Tokenized Real Estate Falters

An idea was introduced to combine blockchain tokens and U.S. real estate but the idea started drying up at opening of the year. To concretize the goal college dorms, ski resorts and swanky Manhattam apartment got lined up. These grown-up investors would raise capital and issue loans using blockchain-based tokens following the ICO, initial coin offering, circus of 2017. It was expected that the idea breathe frictionless liquidity into real estate’s legacy system of finance. This hype got transformed into a joint venture between Fluidity and Propellr, which provides eligible investors and institutions with blockchain-based distributed ledger. A disappointment of seismic disruption to the industry compelled Fluidity and Propellr to shelve the venture earlier this year. Thus the project saw a termination officially. They thought that the tokenized market wasn’t ready for the real-estate use case.

Unfavorable decision

The idea of tokenization was taken to remove friction and stimulate liquidity in secondary market. STOs, Security Token Offerings, are fit for the tokenization of real-world assets. STO started operating private placement without maintaining rugged registration process. But fault was the absence of institutional capital. But I think this liquidity meant by them is market access. But the problem rose that institutions want to see liquidity before starting out but meanwhile issuers need to get tokens into the market to ensure their thereis. But this hype led them take an unfavorable decision as people had a dilemma and they needed to go through one side.  

Harbor’s hiccup

Earlier this year, an agreement to tokenize $20 million by blockchain startup Harbor DRW Holdings, real-estate arm of Chicago-based trading firm, fell apart as the parties took care of a no-transfer clause written into the mortgage on the property and the holder of the senior dept did not grant permission to transfer ownership.

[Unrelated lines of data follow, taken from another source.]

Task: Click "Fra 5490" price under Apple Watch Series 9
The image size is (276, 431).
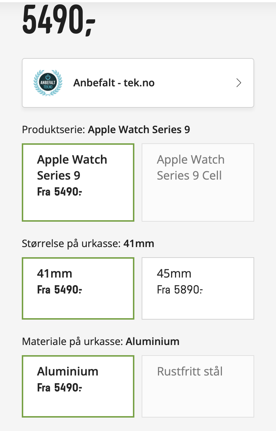Action: [x=60, y=192]
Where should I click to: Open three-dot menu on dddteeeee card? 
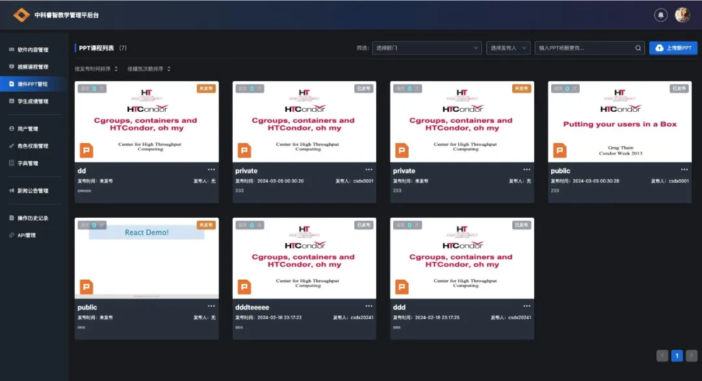pos(369,306)
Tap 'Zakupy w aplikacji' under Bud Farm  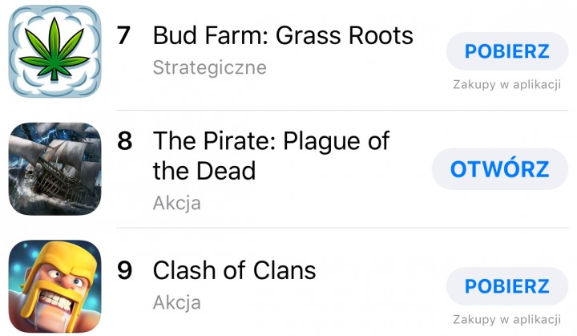pyautogui.click(x=506, y=84)
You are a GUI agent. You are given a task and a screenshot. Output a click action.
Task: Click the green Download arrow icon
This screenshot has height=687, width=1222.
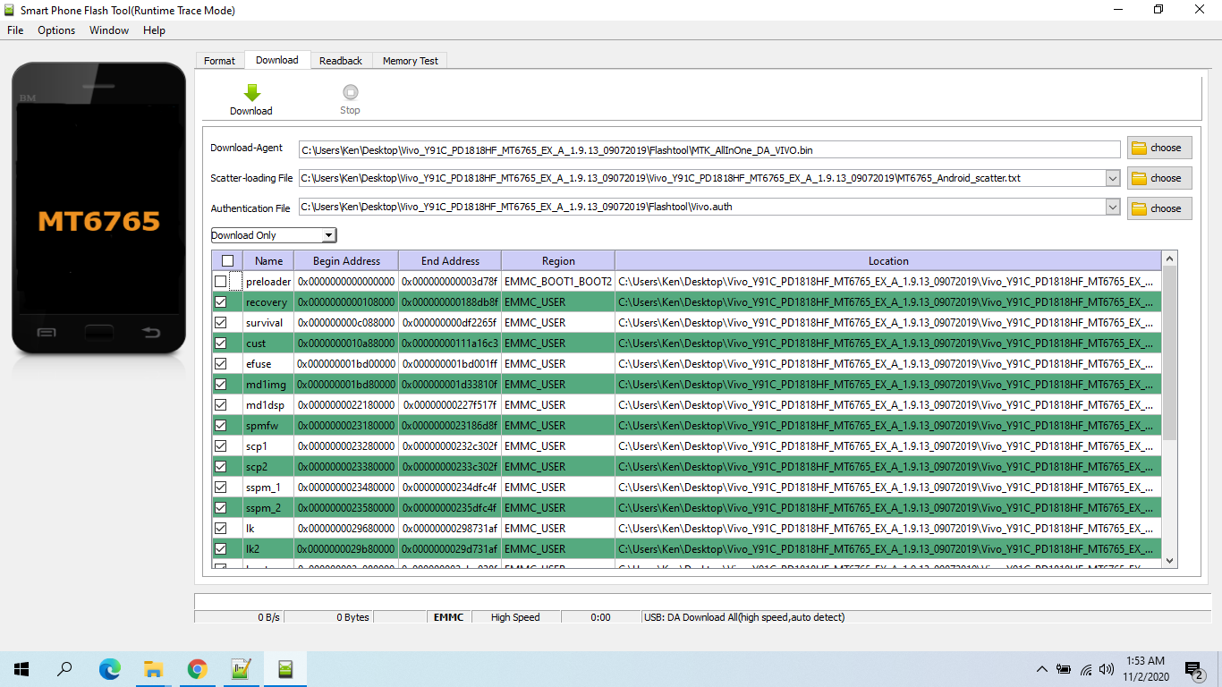[251, 92]
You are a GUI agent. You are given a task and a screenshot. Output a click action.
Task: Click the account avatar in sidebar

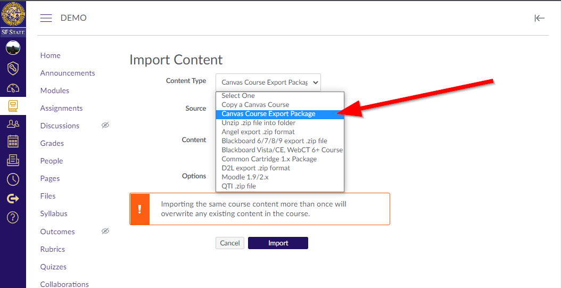[13, 48]
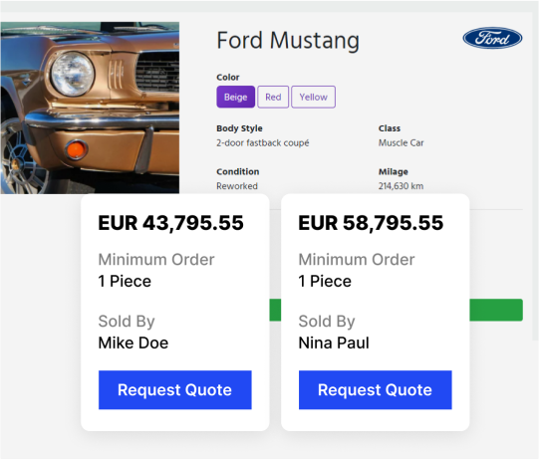The image size is (539, 459).
Task: Click Minimum Order in Mike Doe card
Action: (x=156, y=260)

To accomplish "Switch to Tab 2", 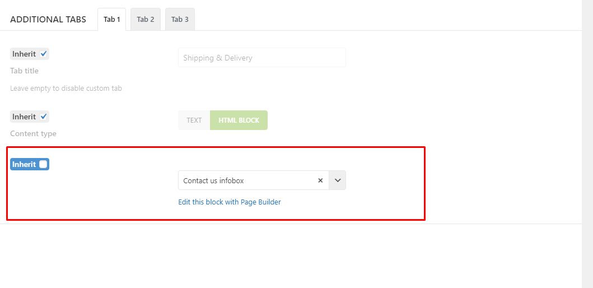I will (x=146, y=19).
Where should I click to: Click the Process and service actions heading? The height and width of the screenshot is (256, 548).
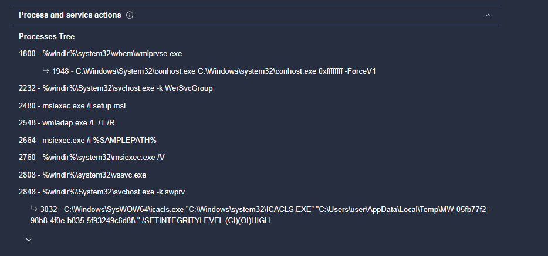[70, 15]
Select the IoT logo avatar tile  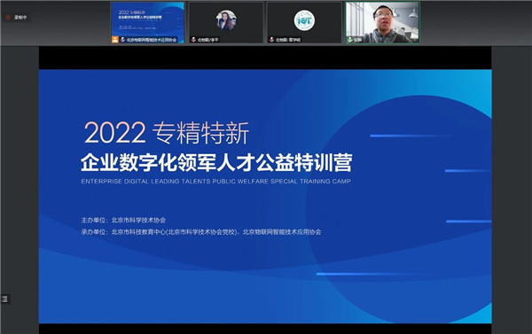point(304,22)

Another fact is that the lender would not assent to transfer of the loan but the issue was not related to tokenization as confirmed.

OK boomer

The attention of Fluidity, which has been working on a Tokenized Asset Portfolio, has taken a turn to other attracting sectors. And hopefully you people will have a new fluidity product. Baby boomers want change at this point in their careers. They actually want the system to remain so they can extract as much as value out of it. During their time, Lippiatt and Fluidity co-founder Michael Oved co-authored a white paper considering the problem tokenization was attempting to solve around private placement. The proposal involved two separate tokens including senior, having priority of payments replicating debt, and junior, payments replicating equity. A recalling of the tokenization of a loan on a Brooklyn-based apartment block called FACTOR-805, which incorporates Dai, called by Lippiatt. Dai is basically a MakerDAO stablecoin. Receiving Dai as well as fiat and allocating Dai as interest payment mesmerized the attention of the SEC. The SEC then interviewed the team Propellr. Propellr remains focused on MakerDAO and the potential of multi-collateral Dai. They thing Act 1 and Act 2 will bring better protocol layers and solve some privacy issues and it’s a long play. San Francisco-based Harbor, having clients with tokenized securities, has recently helped tokenize $100 million worth of real estate funds in conjunction with the manager of those funds.